7. The virtual fence control method for maintenance areas according to claim 1, characterized in that, Also includes: Continuous video capture is performed on the boundary of the controlled area, and the collected real-time video data is parsed to obtain a continuous monitoring video stream; Security event detection is performed on the continuously monitored video stream to obtain real-time behavioral feature data; The real-time behavioral feature data is matched with a preset rule base to obtain violation behavior identification data, and warning trigger data is generated based on the violation behavior identification data. The violation identification data is recorded and processed to generate violation time data and personnel dynamic information data. The warning trigger data, violation time data and personnel dynamic information data are then integrated to obtain safety supervision data.

8. A virtual fence control device for a maintenance area, characterized in that, include: The data acquisition unit is used to acquire the corresponding control area boundary, deployment time period and association rule setting information for the maintenance area, and integrate them to obtain deployment configuration data. The data determination unit is used to collect real-time video data of the boundary of the controlled area during the control period based on the deployment configuration data, use a target detection algorithm to detect the real-time video data to obtain the trajectory of the personnel target, and make a boundary crossing determination based on the trajectory of the personnel target to obtain the boundary crossing determination result. The instruction generation unit is used to detect security event information by combining the area intrusion detection algorithm and the association rules on the real-time video data when the boundary judgment result is that a person has entered the boundary of the controlled area, and to generate a corresponding management backend response instruction. The data output unit is used to compile and distribute the prompt content to the on-site prompting device according to the response instructions from the management backend, and to save the security event information.
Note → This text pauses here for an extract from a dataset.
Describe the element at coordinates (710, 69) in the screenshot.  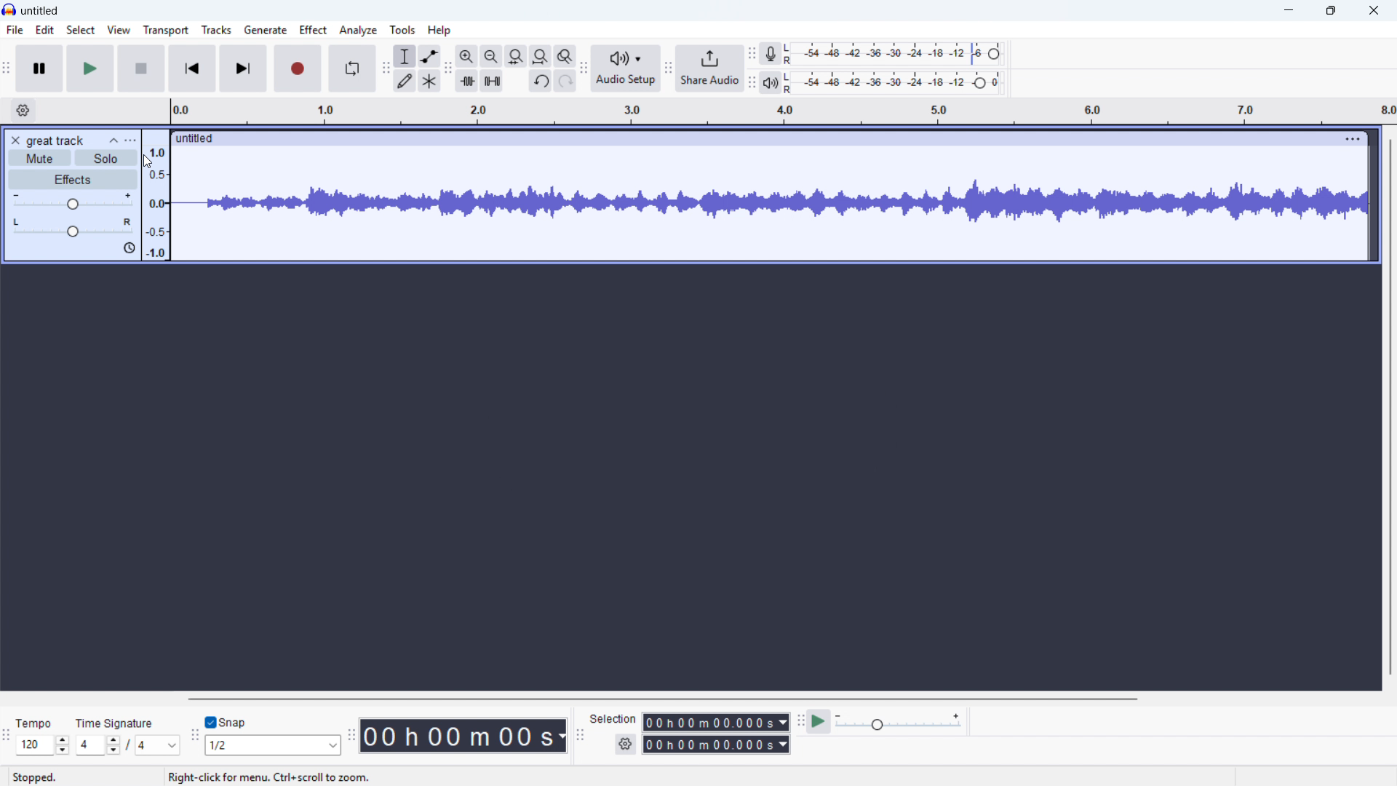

9. A computer device, characterized in that, The system includes a memory, a processor, and a computer program stored in the memory and executable on the processor, wherein the processor, when executing the computer program, implements the virtual fence management method for the maintenance area as described in any one of claims 1 to 7.

10. A computer-readable storage medium, characterized in that, The computer-readable storage medium stores a computer program that, when executed by a processor, implements the virtual fence control method for the maintenance area as described in any one of claims 1 to 7.